The argument in favor of the kitchen sink approach is that, in the course of the parties' interchange, lots of people are going to be discussing lots of information, and most of them aren't lawyers -- they're not attuned to the "legal niceties", and the recipient shouldn't be able to escape liability for wrongful disclosure just because somebody failed to mark or identify information that is obviously confidential.

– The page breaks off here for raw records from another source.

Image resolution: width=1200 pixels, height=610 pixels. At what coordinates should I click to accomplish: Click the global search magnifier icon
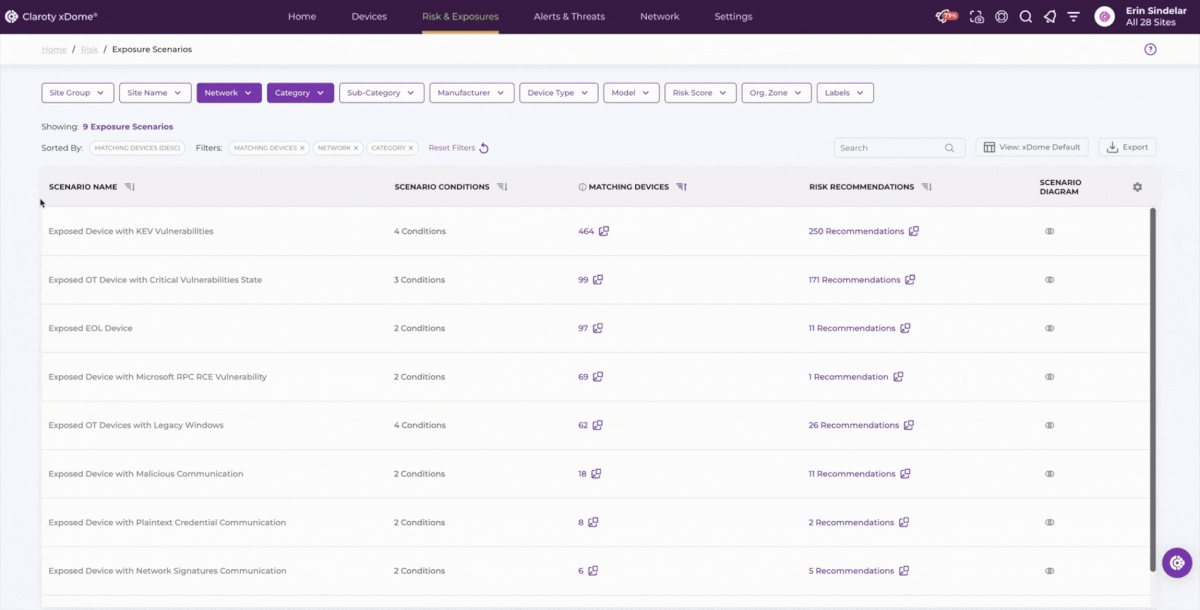1025,17
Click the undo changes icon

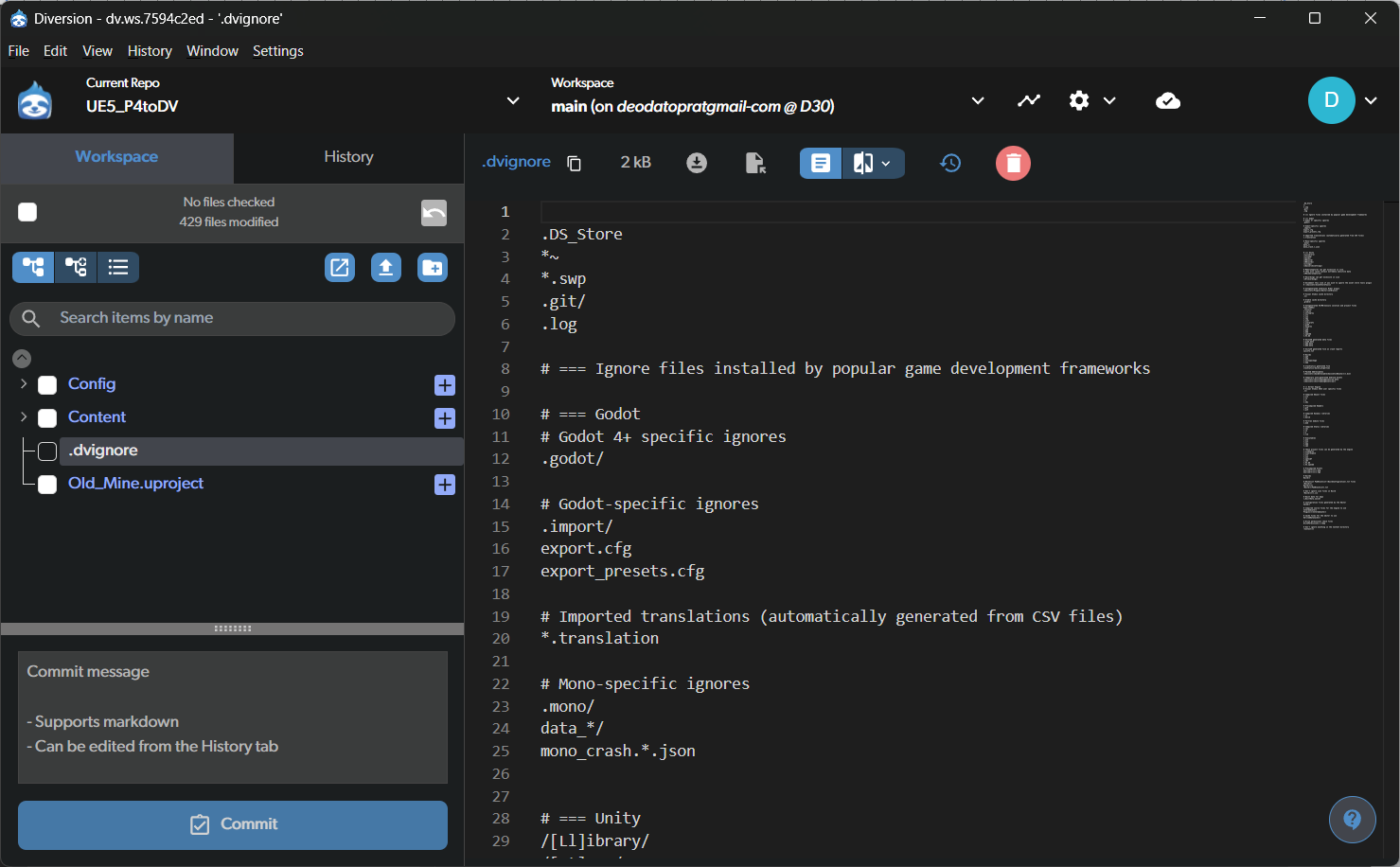[434, 213]
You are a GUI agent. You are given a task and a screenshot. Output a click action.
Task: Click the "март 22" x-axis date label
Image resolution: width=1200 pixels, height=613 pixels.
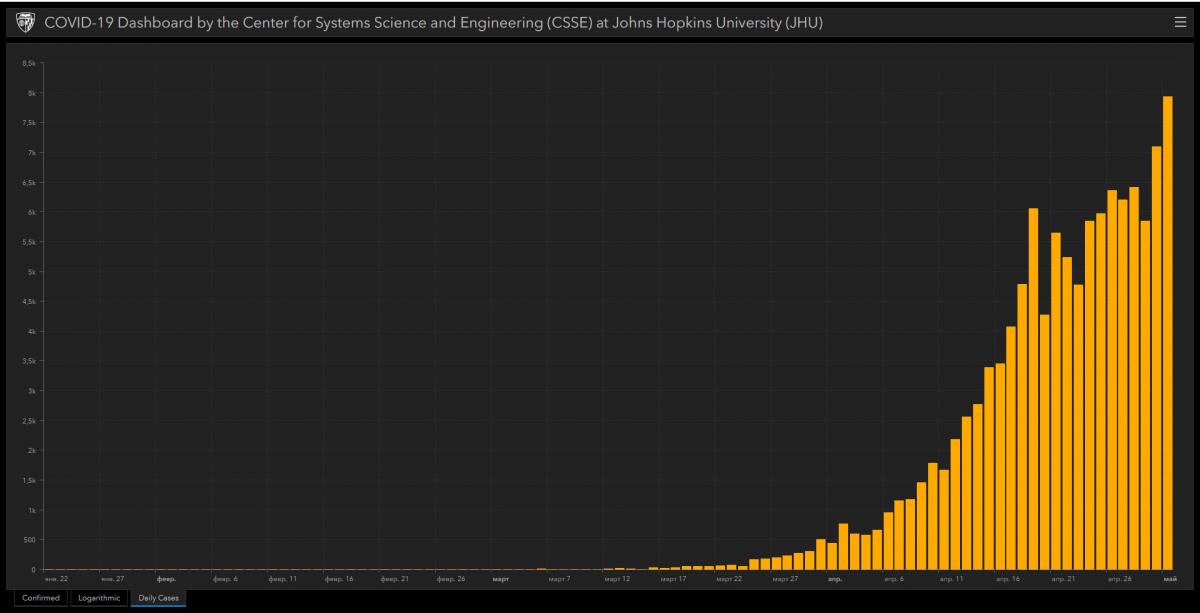pyautogui.click(x=729, y=579)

Which approach is better?  Well, it depends in the first instance on whether a party is the disclosing party or the recipient party.  If it's a one-way NDA, and I'm the recipient, I want to require that the discloser strictly mark and identify all information that must be treated as confidential.  I'd also want to take this approach even in a two-way NDA, if the other party will predominantly disclose the most and/or more sensitive information.  If I'm the discloser, on the other hand, I want to take the kitchen sink approach and require that the recipient treat all information as confidential unless it falls into an exclusion.

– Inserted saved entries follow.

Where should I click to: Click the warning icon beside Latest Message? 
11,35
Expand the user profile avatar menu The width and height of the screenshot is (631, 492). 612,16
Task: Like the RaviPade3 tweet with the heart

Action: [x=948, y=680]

But in most collaborations, the obligations will be mutual -- it will be a two-way NDA, and each party will wear the discloser "hat" and the  recipient "hat" for some of the information.  What do you do then?  Here are a few thoughts:

  • I used to be of the strict "mark and identify" school, but have evolved some way towards the kitchen sink approach.  I still think that a marking requirement for written information may be reasonable and something that the parties can reasonably be expected to manage, but the requirement of following up a verbal or visual disclosure with a written confirmation just simply doesn't work.  In 30+ years of practice, I have seen this requirement actually followed all of once, and was amazed when it happened.  People simply aren't going to remember to do it, and I don't think the recipient should escape liability just because the disclosing party didn't send a followup communication that nobody ever does.
  • One approach that I've seen used is to include a marking/identification provision, but then provide that notwithstanding that requirement, information will nonetheless be deemed confidential "if it is of a type and nature that a reasonable person, in the context of the disclosure, would understand to be confidential".  This is admittedly an amorphous concept, but if you take an extreme case -- something like source code or a proprietary drug formulation -- there's no way anybody would think that this information isn't confidential, even if it isn't marked.  If the recipient makes an unauthorized disclosure, it should not be able to escape liability on what amounts to a technicality.
  • A variant of this approach is to include a marking/identification requirement, but then provide that certain specifically-identified information will be presumptively confidential irrespective of marking/identification.  This could include things like source code, proprietary formulations, drawings, specifications, customer lists, or anything that either party believes should be in this category.  The more specific that the parties can be on what information falls into the "presumptively confidential" category, the better.

So I'm sure that the "to mark or not to mark" debate will continue, and I'll admit to taking an extreme position myself if the context merits it.  But in a true two-way exchange, a more satisfactory approach is to be a little more nuanced than to follow the rigidly mark versus throw in the kitchen sink dichotomy.

1 comment

Comment from: Mark Anderson [Visitor]
Mark Anderson

In my experience:
(1) the vast majority of CDAs involve disclosures of routine information, and should have standard terms that are reasonably acceptable to both parties, not very one-sided terms
(2) it helps to make people be reasonable if a 2-way CDA is presented
(3) as you say, people very rarely comply with the marking requirement; they are therefore shooting themselves in the foot by accepting such a requirement
(4) the marking requirement is a bad habit that many large corporations have adopted, along with requiring a time limit on confidentiality. Too many people follow these habits or trends without thinking much about them.

In summary, I agree with the kitchen sink approach in most cases.